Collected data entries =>

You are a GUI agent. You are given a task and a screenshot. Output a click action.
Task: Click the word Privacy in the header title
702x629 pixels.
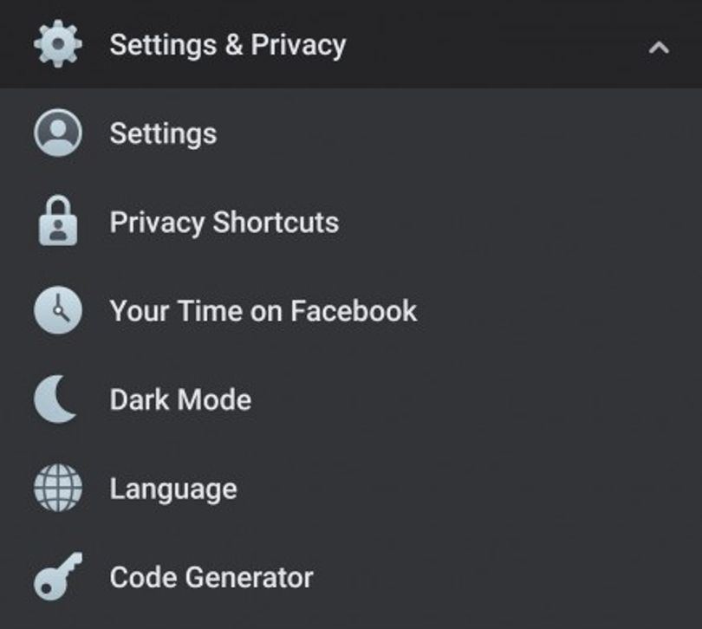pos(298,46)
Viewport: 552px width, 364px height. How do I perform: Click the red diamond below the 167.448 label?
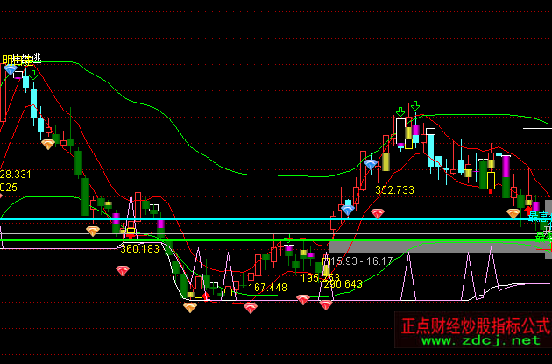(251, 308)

Exercise aim => Without the pictures, extract every entry verbatim.

Response =>
You are a GUI agent. You are given a task and a screenshot. Output a click action.
Task: Click the word Privacy in the header title
702x629 pixels.
pos(298,46)
Viewport: 552px width, 364px height. How do I perform: Click the red diamond below the 167.448 label?
(251, 308)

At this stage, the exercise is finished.